- Born: Huế, Vietnam
- Education: California Institute of Technology University of California, San Francisco
- Scientific career
- Fields: Radiation oncology, head and neck cancer
- Workplaces: Stanford University

= Quynh-Thu Le =

Vietnamese radiation oncologist

Quynh-Thu Le is a Vietnamese radiation oncologist specializing in head and neck cancer. She is the Katherine Dexter McCormick and Stanley McCormick Memorial Professor and chair of the department of radiation oncology at the Stanford University School of Medicine. Le co-directs the radiation biology program at the Stanford Cancer Institute.

==Life==
Le was born in Huế near the Vietnamese Demilitarized Zone to a Buddhist family. Her father was a urologist who wished to remain in the country. After he was sent to a concentration camp and the Cambodian–Vietnamese War began, the family decided to they needed to escape. By obtaining false documents identifying them as a Chinese-Vietnamese family, they were able to leave the country as part of the Vietnamese boat people. After a perilous journey that involved being robbed by Thai pirates, the family arrived in Malaysia. They remained there in a beach camp supported by the International Red Cross for a month before being picked up by an Italy vessel and accepted as refugees. Le's family lived in Italy for two years while she completed middle school. In 1981, the family immigrated to Northern California where she completed high school.

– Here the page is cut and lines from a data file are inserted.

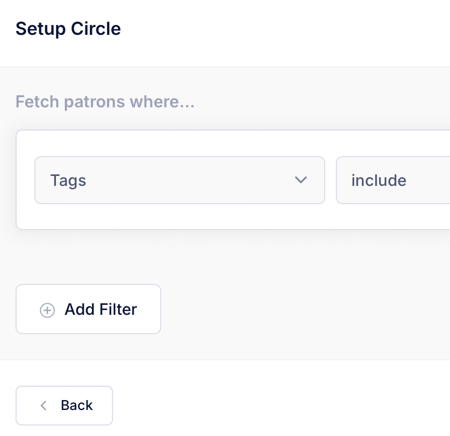Select the "Tags" text in the first selector
The height and width of the screenshot is (436, 450).
pos(68,180)
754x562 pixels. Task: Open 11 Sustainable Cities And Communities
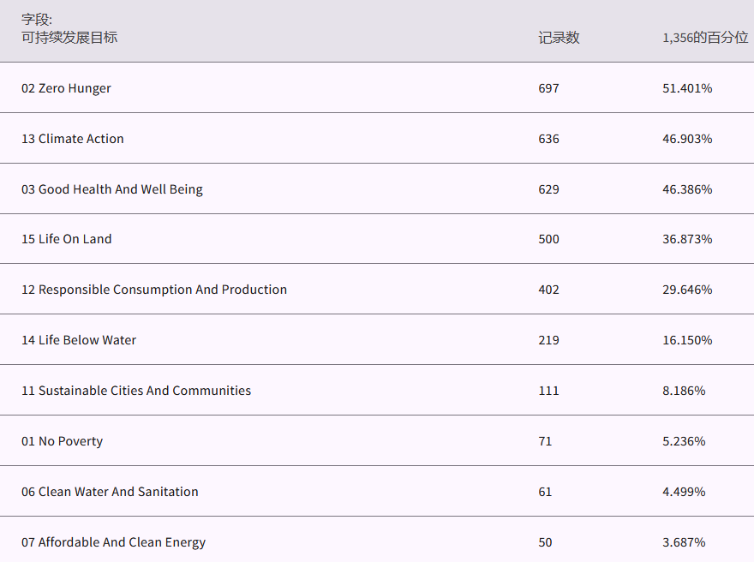(136, 391)
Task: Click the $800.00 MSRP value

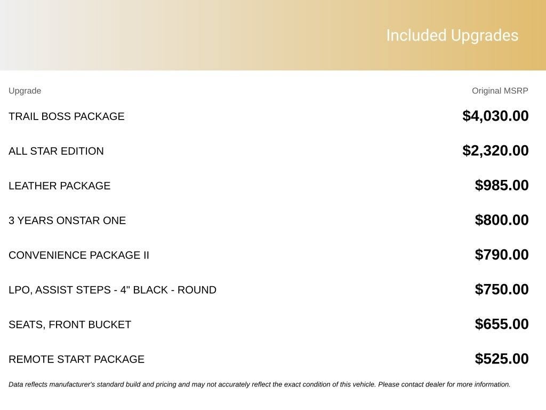Action: [x=501, y=220]
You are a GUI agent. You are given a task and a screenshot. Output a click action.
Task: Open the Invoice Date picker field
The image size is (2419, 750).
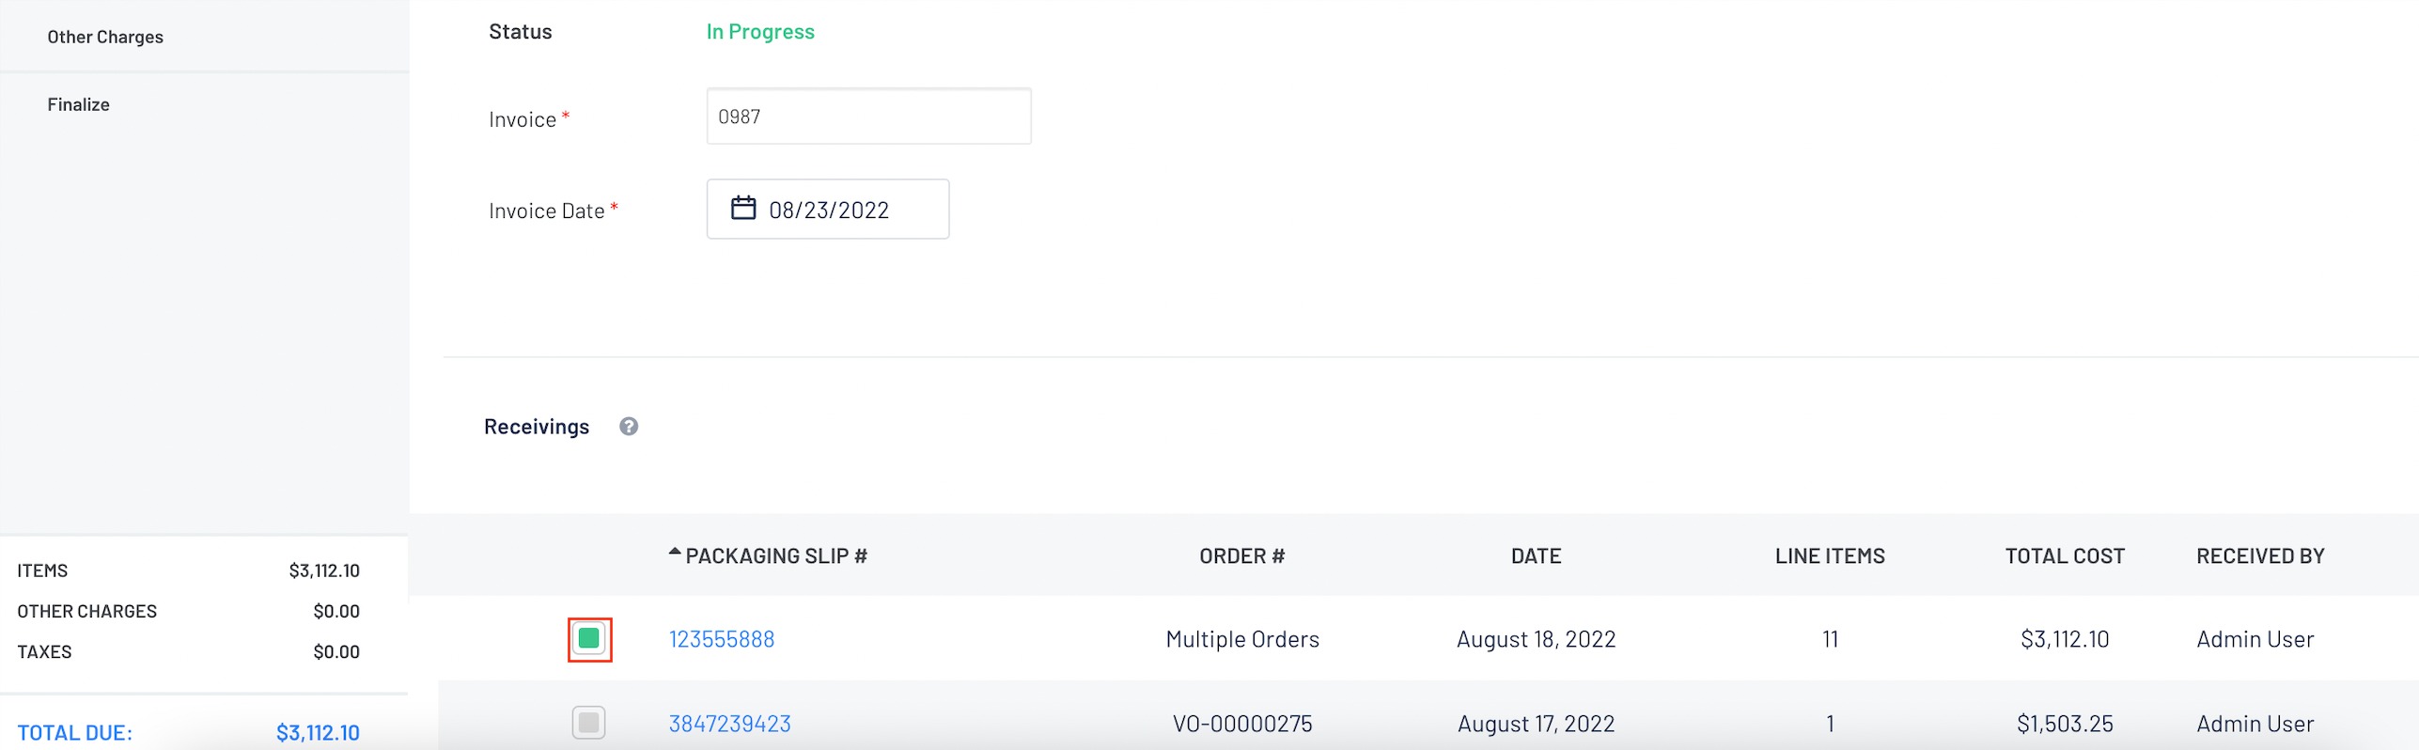(x=828, y=209)
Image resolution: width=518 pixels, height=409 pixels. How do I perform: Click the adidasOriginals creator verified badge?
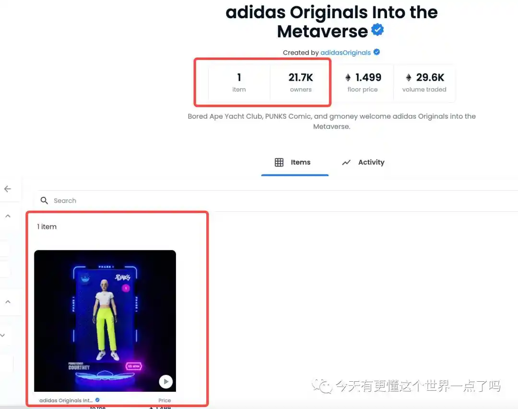(377, 52)
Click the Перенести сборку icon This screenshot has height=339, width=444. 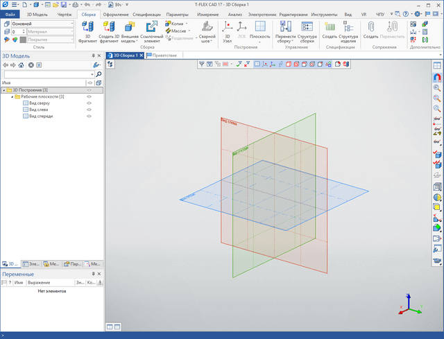pyautogui.click(x=285, y=31)
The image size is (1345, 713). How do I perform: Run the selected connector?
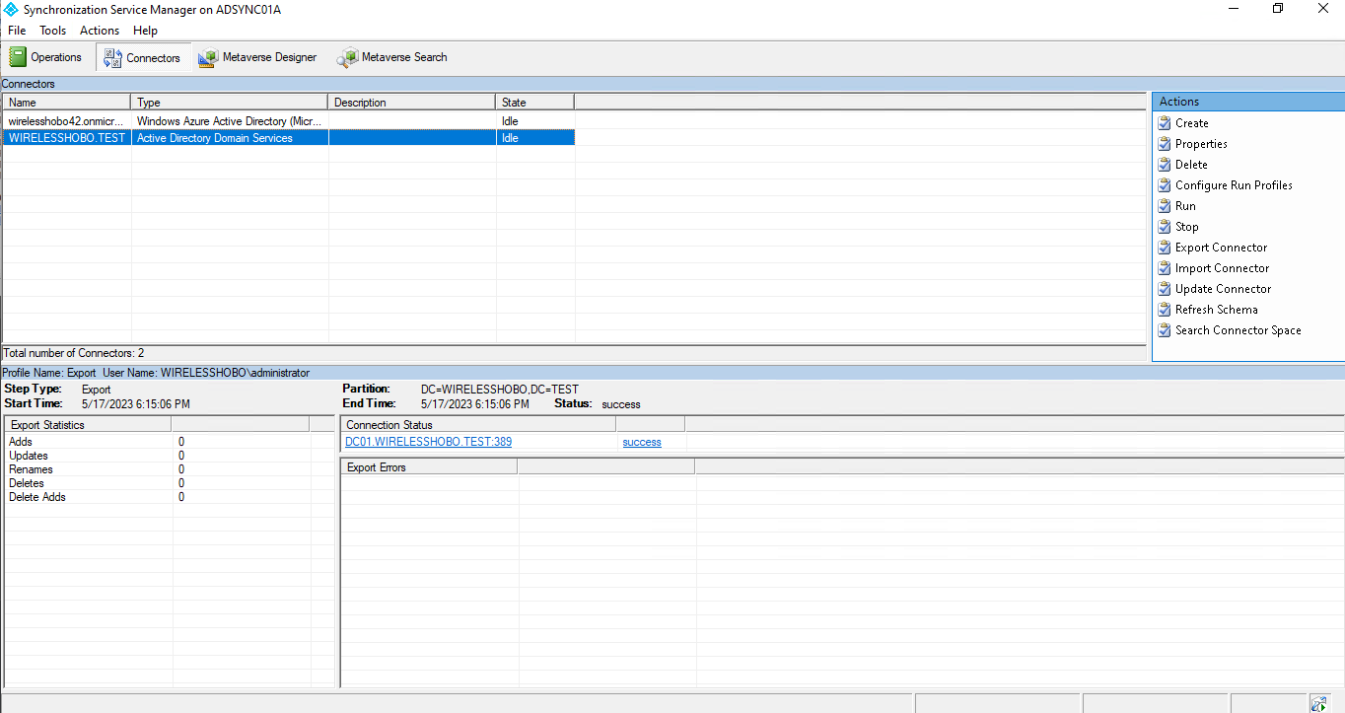click(1185, 206)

Le majored in biology and chemistry at the California Institute of Technology. During her undergraduate studies, she completed three summer research fellowships. During one of these fellowships, Le's professor, Edwin S. Munger, encouraged her to research at a university and hospital in Durban which inspired her to pursue medicine. Le earned a M.D. from University of California, San Francisco in 1993. She decided to pursue radiation oncology after studying under Karen King-Wah Fu. She conducted an internal medicine internship at the Highland Hospital in 1994. Lee completed a radiation oncology residency at the University of California, San Francisco in 1997.

In 1997, Le joined the Stanford University School of Medicine as a clinical instructor focused on brain and lung cancers. In 2004, she became a co-director of the radiation biology program at the Stanford Cancer Institute. She worked in the laboratory of Amato J. Giaccia. In 2011, she succeeded Richard Hoppe MD as the chair of the department of radiation oncology. The same year, she was elected a fellow of the American College of Radiology. In 2013, Le was elected to the Institute of Medicine. In 2014, she was elected a fellow of the American Society of Therapeutic Radiation Oncology. Her research program focuses on radiation therapy in head and neck cancer. Le is the Katherine Dexter McCormick and Stanley McCormick Memorial Professor and chair of the department of radiation oncology.